## [Goal of the exercise]
In the entries that follow, how many lines hold the string "chevron"? Give only that number.

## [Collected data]
↓↓↓

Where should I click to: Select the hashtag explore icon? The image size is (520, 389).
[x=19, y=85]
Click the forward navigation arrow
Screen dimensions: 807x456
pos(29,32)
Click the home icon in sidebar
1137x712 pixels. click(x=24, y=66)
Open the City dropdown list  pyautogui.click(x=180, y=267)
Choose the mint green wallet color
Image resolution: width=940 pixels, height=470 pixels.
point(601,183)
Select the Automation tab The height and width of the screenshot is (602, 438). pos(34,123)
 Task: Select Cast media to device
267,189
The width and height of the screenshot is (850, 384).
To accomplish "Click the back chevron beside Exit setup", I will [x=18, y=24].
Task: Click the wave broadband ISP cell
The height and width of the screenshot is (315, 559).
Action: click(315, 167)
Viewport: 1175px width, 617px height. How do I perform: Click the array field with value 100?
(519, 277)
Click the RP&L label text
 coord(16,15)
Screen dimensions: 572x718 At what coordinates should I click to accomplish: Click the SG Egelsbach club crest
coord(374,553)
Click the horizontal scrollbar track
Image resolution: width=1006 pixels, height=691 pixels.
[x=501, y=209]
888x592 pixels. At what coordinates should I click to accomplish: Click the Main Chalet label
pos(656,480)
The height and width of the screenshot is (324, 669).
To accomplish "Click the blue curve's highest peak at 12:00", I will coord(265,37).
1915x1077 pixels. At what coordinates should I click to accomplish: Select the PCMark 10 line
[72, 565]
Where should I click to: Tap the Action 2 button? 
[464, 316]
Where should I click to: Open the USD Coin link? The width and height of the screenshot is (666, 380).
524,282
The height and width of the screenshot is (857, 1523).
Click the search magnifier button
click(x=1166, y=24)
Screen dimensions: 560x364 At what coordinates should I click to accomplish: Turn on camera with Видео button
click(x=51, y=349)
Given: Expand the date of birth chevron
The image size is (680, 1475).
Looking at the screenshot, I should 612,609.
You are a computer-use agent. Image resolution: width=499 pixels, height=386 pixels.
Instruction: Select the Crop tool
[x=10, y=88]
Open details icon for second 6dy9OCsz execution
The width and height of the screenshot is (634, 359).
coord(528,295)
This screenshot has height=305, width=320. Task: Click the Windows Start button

↑↑↑

## [Result below]
2